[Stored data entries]
===============
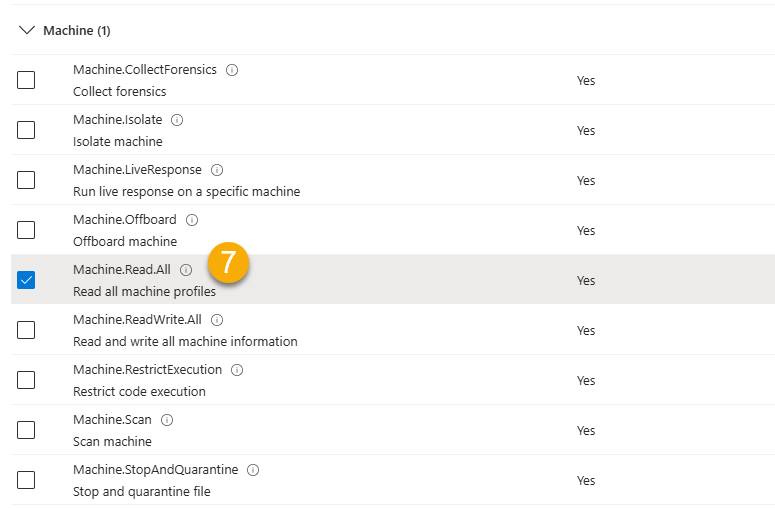Show info for Machine.StopAndQuarantine
Screen dimensions: 775x508
(x=253, y=470)
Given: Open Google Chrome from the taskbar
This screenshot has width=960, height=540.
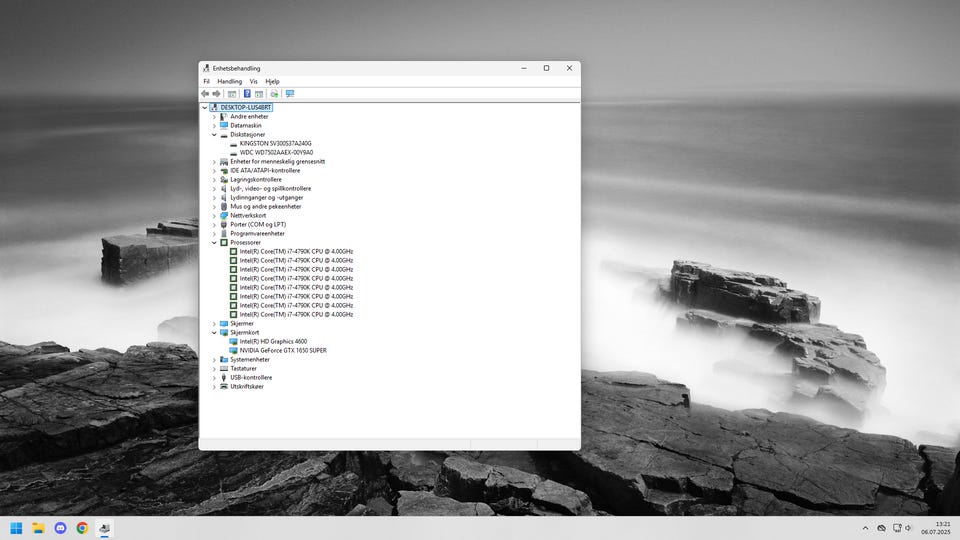Looking at the screenshot, I should click(82, 528).
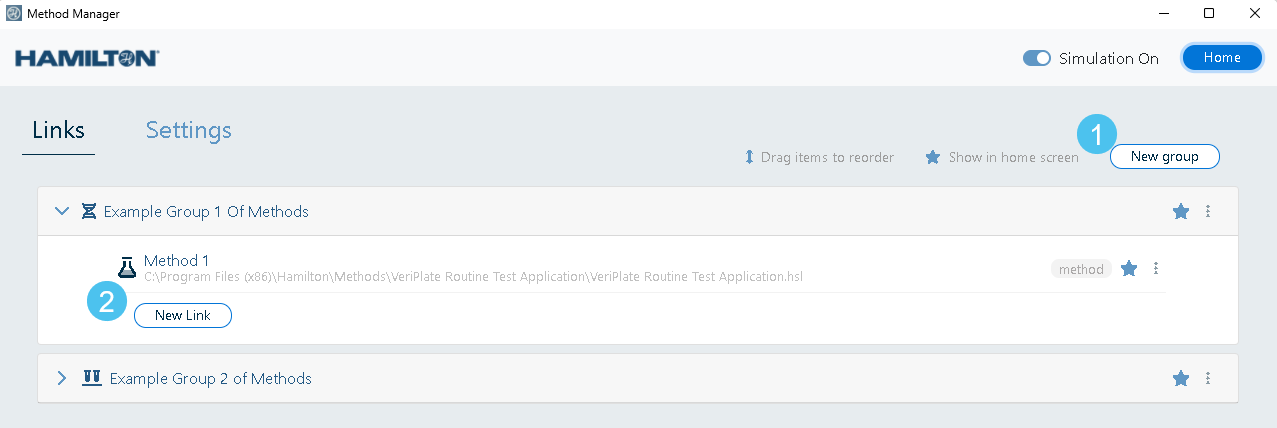The width and height of the screenshot is (1277, 428).
Task: Go to Home screen
Action: click(1221, 58)
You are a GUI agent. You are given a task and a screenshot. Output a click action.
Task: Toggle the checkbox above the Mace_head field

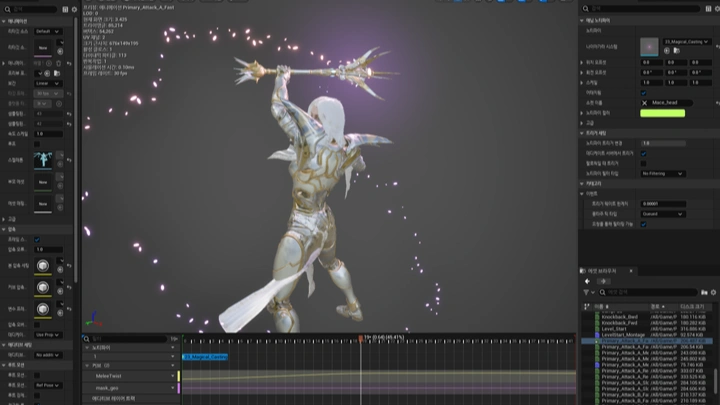point(644,93)
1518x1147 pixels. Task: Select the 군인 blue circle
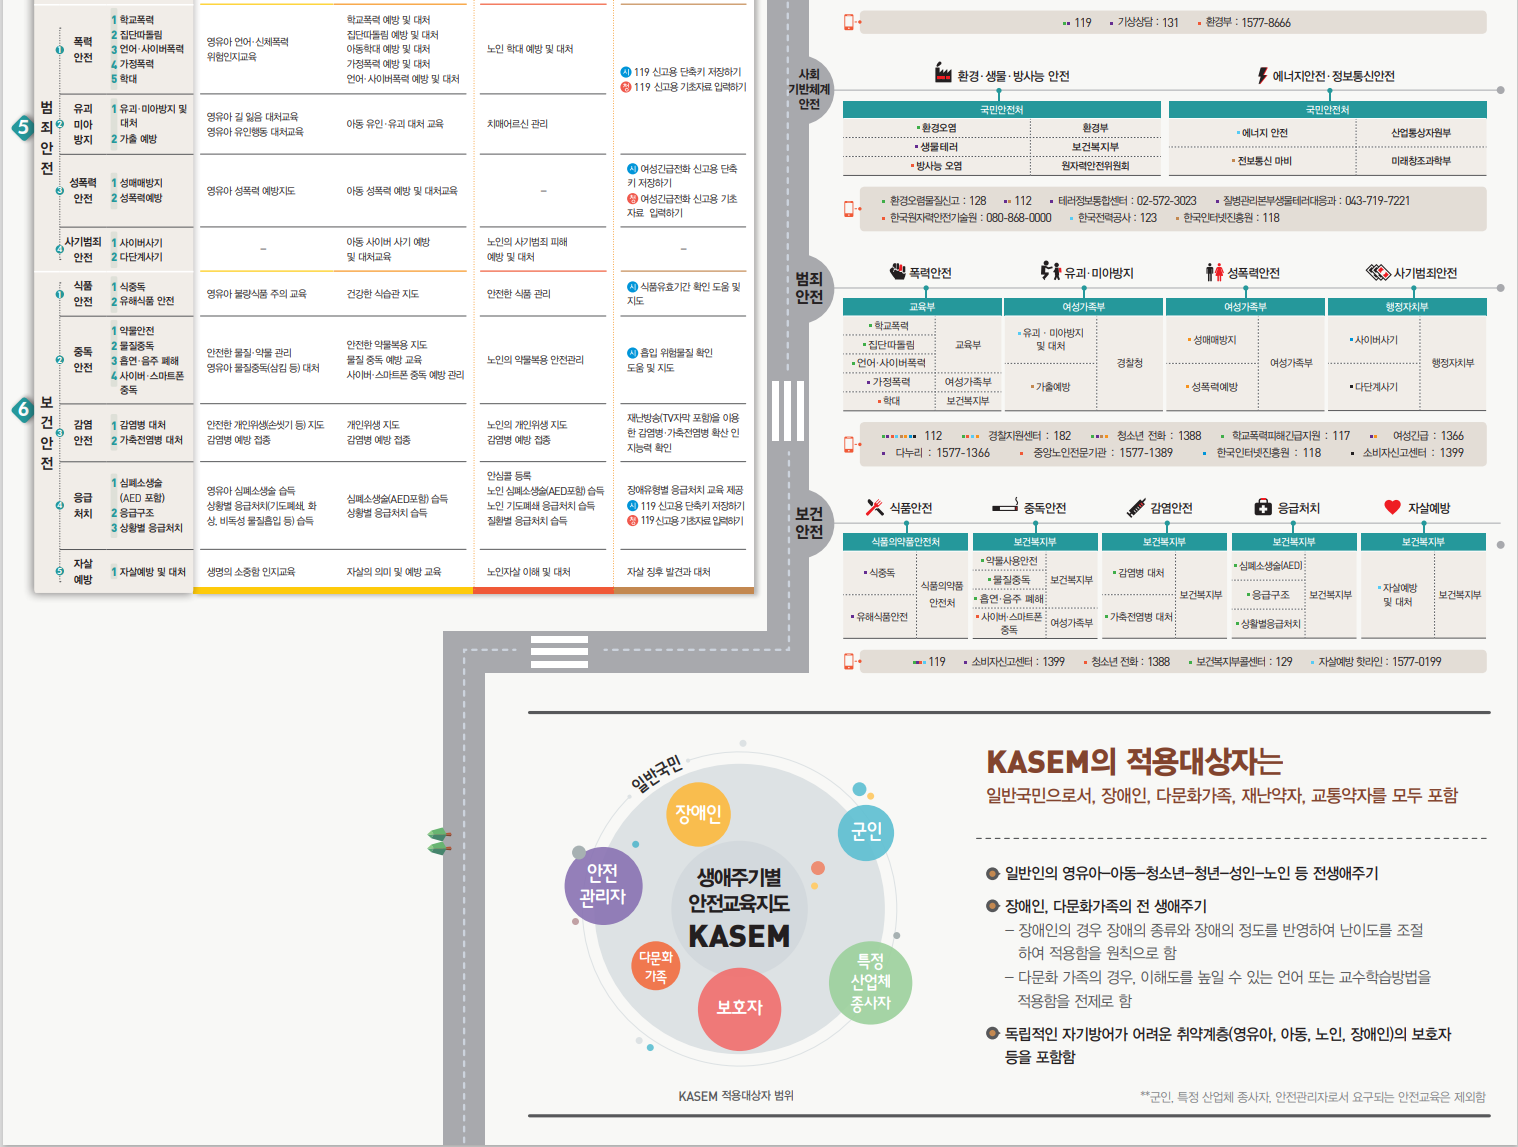pyautogui.click(x=866, y=832)
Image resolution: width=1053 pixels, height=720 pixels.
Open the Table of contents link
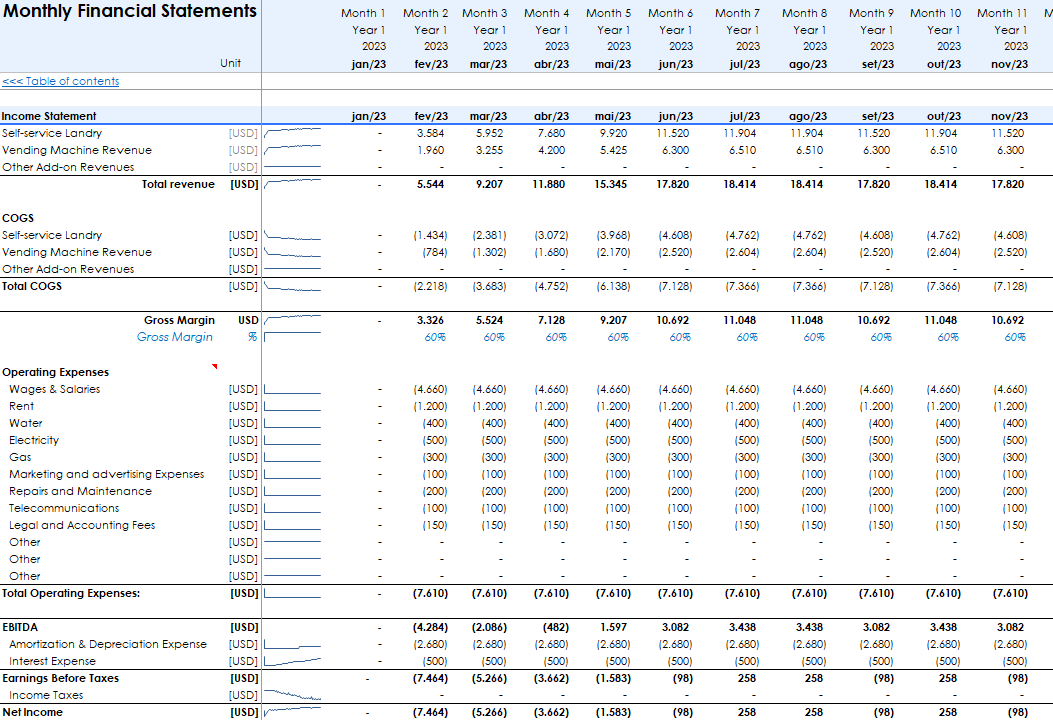click(60, 81)
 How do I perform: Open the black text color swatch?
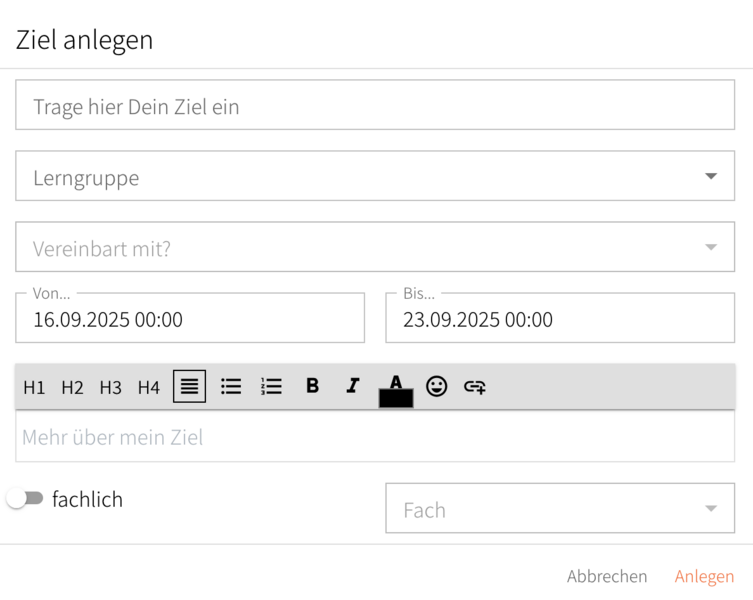[x=396, y=396]
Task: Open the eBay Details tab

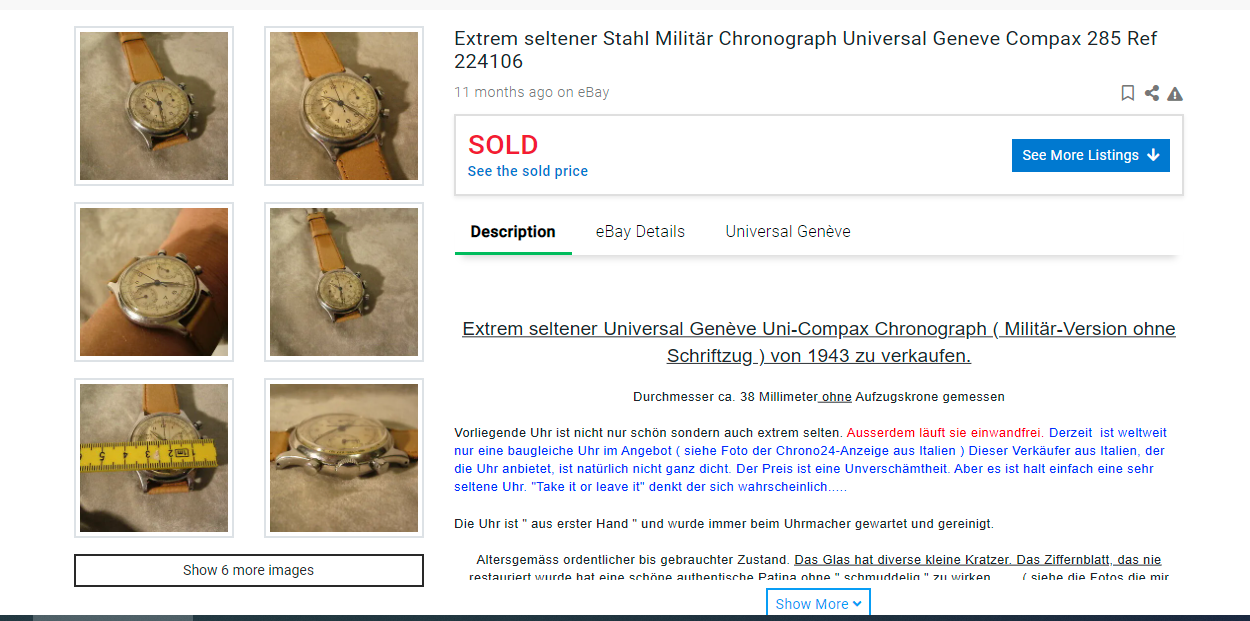Action: (640, 232)
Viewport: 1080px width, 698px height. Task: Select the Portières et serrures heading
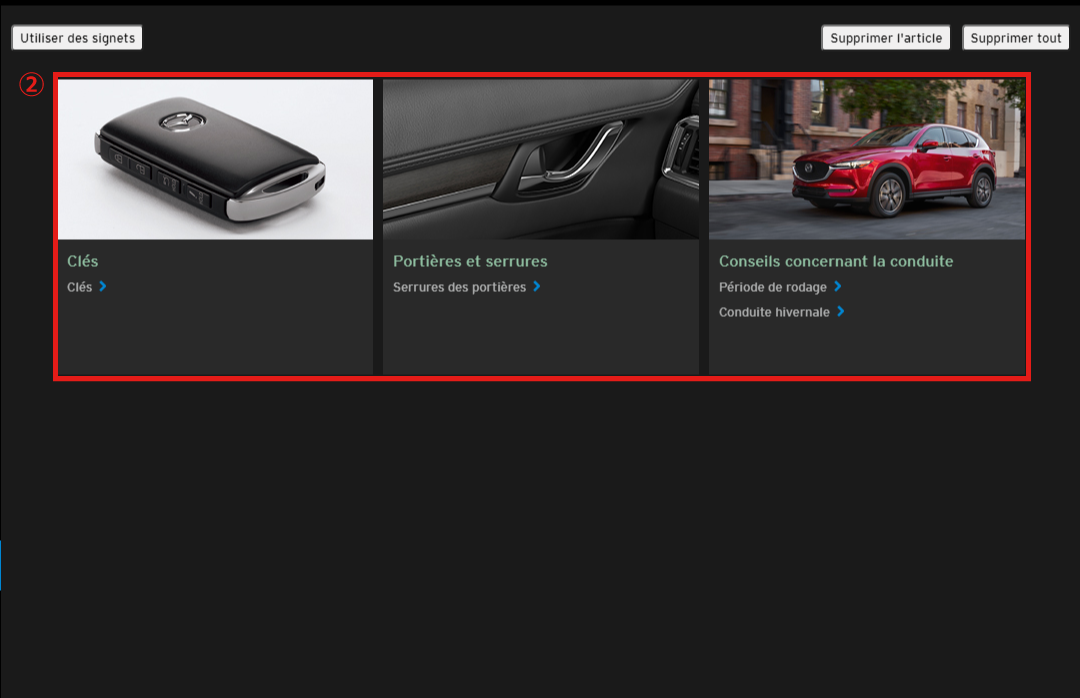click(x=470, y=261)
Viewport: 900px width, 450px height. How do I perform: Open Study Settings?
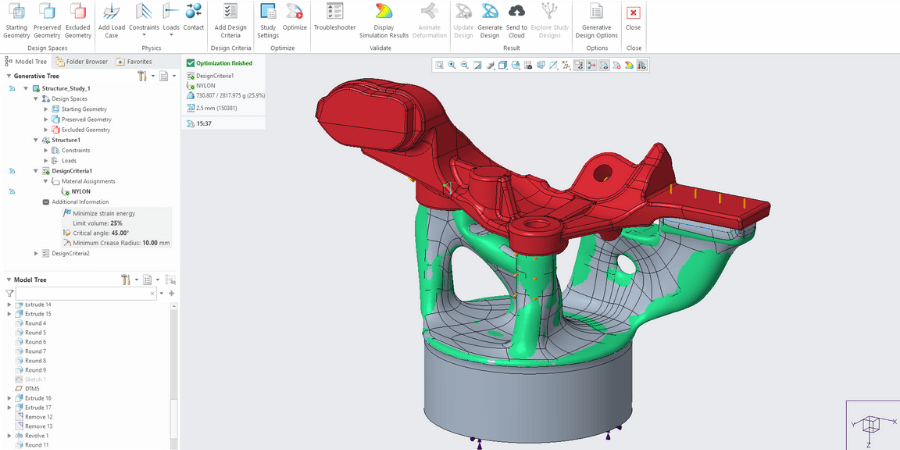pos(268,12)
===============
__Try it__.
Would you transcribe, exactly and only, the lines from the one that contains "Viewport: 900px width, 450px" through the last line of the data above, without any pictures?

__Solved problem__.
Viewport: 900px width, 450px height. How do I perform: Open Study Settings?
pos(268,12)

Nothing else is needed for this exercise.